DOE in November abandoned a plan to file a 45-volume repository license application to the Nuclear Regulatory Commission by the end of 2004. A department official said Monday that because of legal uncertainties, an application might not be handed to the NRC this year even if DOE finishes it.

Chu said the Environmental Protection Agency expects to rewrite a radiation standard by the end of this year. But EPA and DOE officials retracted the statement later, with an EPA official saying a draft standard might be issued by this summer. The official said he could not say when it would be finalized.

Nevada officials who have worked to derail Yucca Mountain on safety grounds said they were cheered by the latest slippage. "Delay is our friend, and time is our ally," said Richard Bryan, a former governor and U.S. senator.

Rep. Shelley Berkley, D-Nev., said DOE credibility is shattered by the shifting timelines. "Adding two years to the schedule does not change anything," Berkley said. "They cannot make a safe repository."

Sen. Harry Reid, D-Nev., said "all the time in the world will not be enough for DOE to open Yucca Mountain," and Sen. John Ensign, R-Nev., said any delay "brings it one step closer to final defeat."

Nuclear utilities and officials from states that want to get rid of their radioactive waste are frustrated, said Martez Norris, administrator of the Nuclear Waste Strategy Coalition.

"We've been very, very concerned about how this program is falling behind," said Norris, who said coalition members will meet shortly to discuss the matter.

Among items that might be brought up, Norris said, is whether to call for the Yucca Mountain Project to be removed from the Energy Department and given to a "quasi-government operation" to manage.

The Nuclear Energy Institute, an industry lobby group, is less concerned, spokesman Mitch Singer said.
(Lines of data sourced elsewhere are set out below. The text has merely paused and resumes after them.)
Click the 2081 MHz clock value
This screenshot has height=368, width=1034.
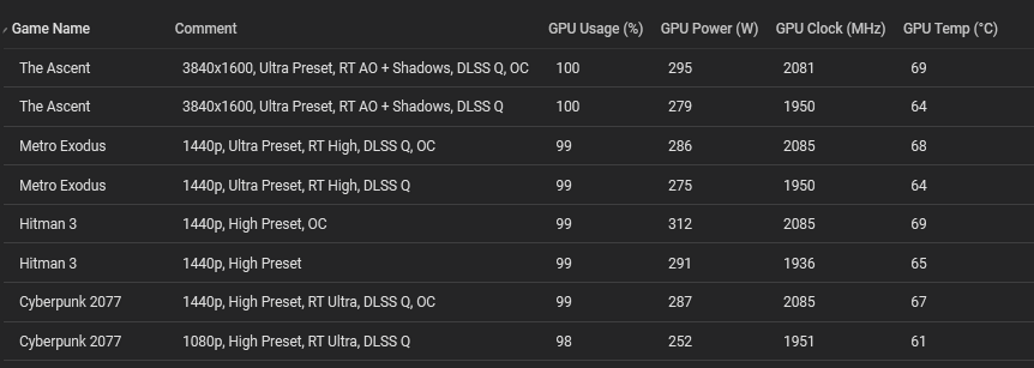(799, 68)
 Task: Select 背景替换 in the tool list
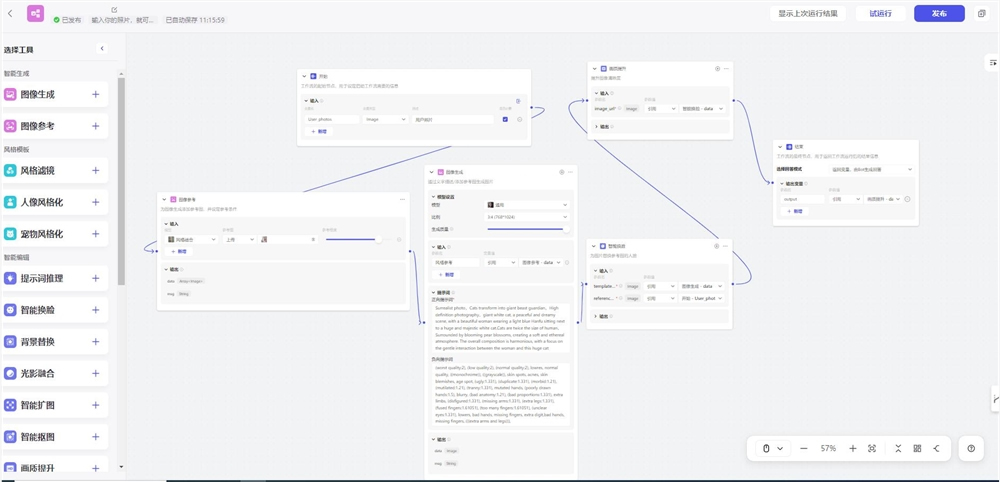click(45, 342)
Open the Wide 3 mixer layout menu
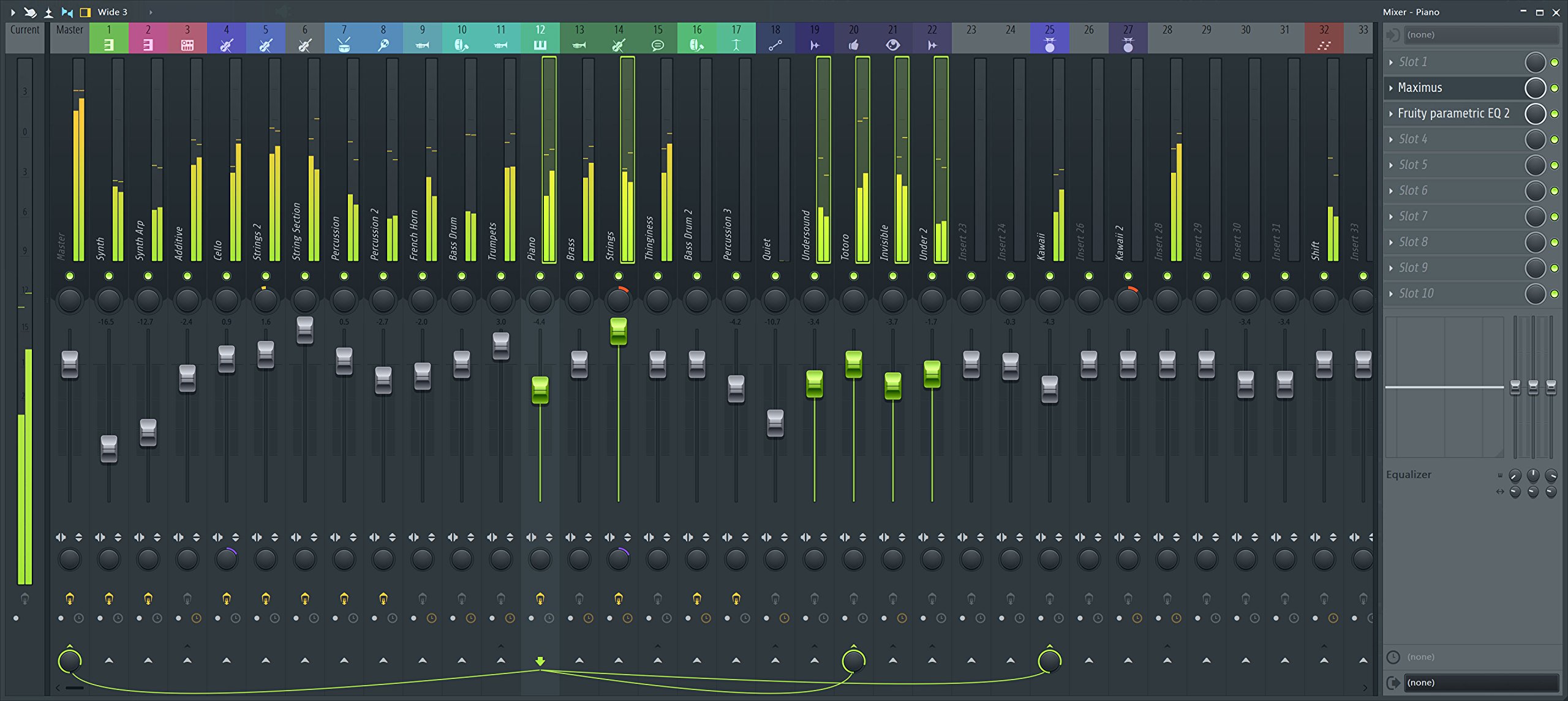The height and width of the screenshot is (701, 1568). pyautogui.click(x=112, y=12)
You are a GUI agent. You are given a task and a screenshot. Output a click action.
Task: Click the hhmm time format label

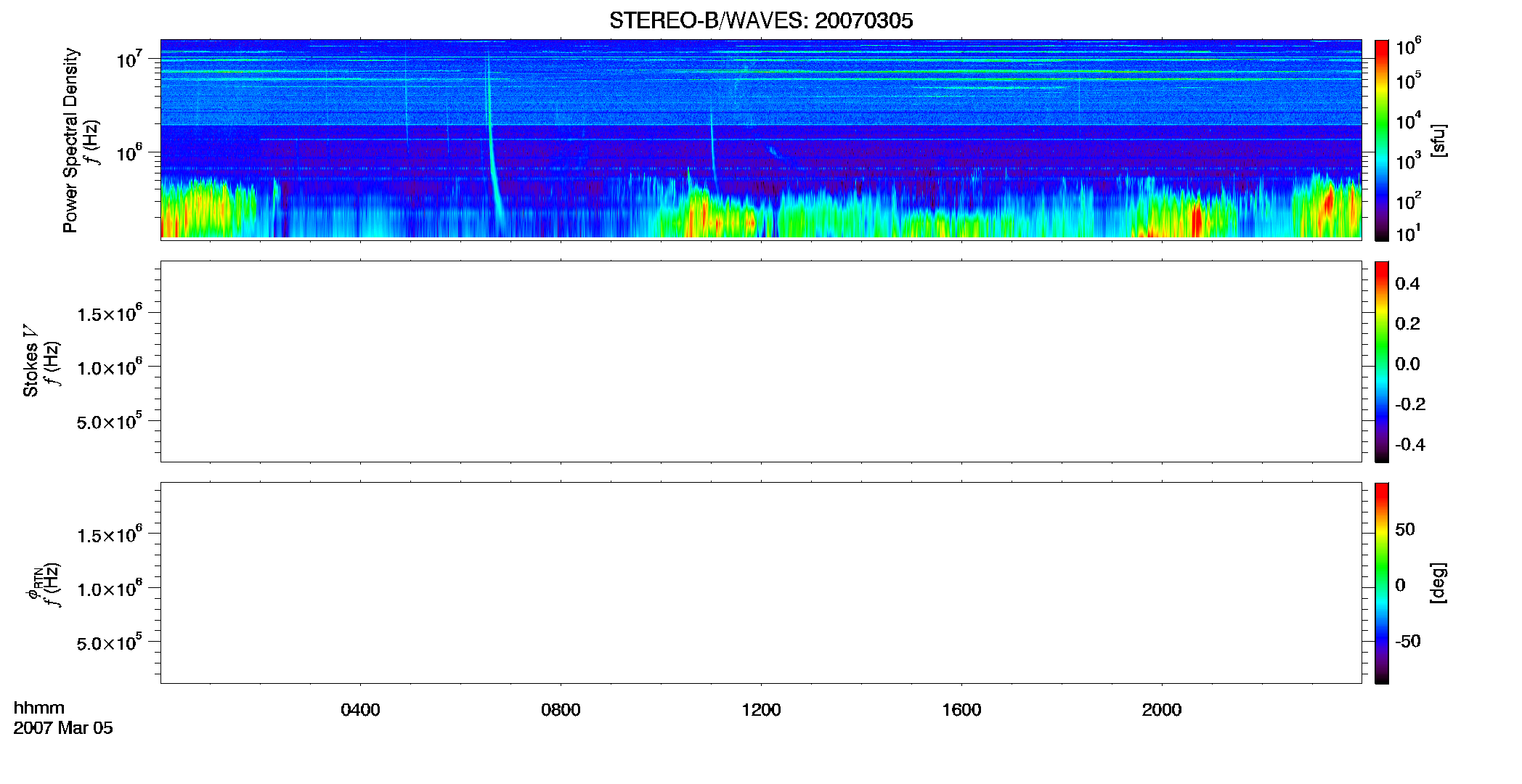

He said nuclear power companies are satisfied DOE is showing slow progress.

"What they are telling us is as long as they are perceiving progress toward Yucca Mountain, and they are perceiving progress, they are not concerned and that is not an impediment to building new nuclear plants," Singer said.

No official announcement has been made, but the Energy Department began shifting the Yucca Mountain Project from the 2010 goal after Congress declined to fund the repository fully last year, said Ted Garrish, the project's deputy director.

"When we did the budget last year, we made it clear if we didn't get $880 million, there was no way that 2010 is going to work," Garrish said. At the end of a long fight, lawmakers approved $577 million.

Garrish said a Yucca Mountain opening could stretch longer than 2012 depending on obstacles ahead. DOE expects more legal challenges from Nevada and from environmental groups and more fights in Congress over spending for the $58 billion project.

"I don't think we have a position" on a new target date, Garrish said. "There are so many things."

The Energy Department budget proposes to grant $3.5 million to Nevada for Yucca Mountain oversight and $7 million to be divided among counties.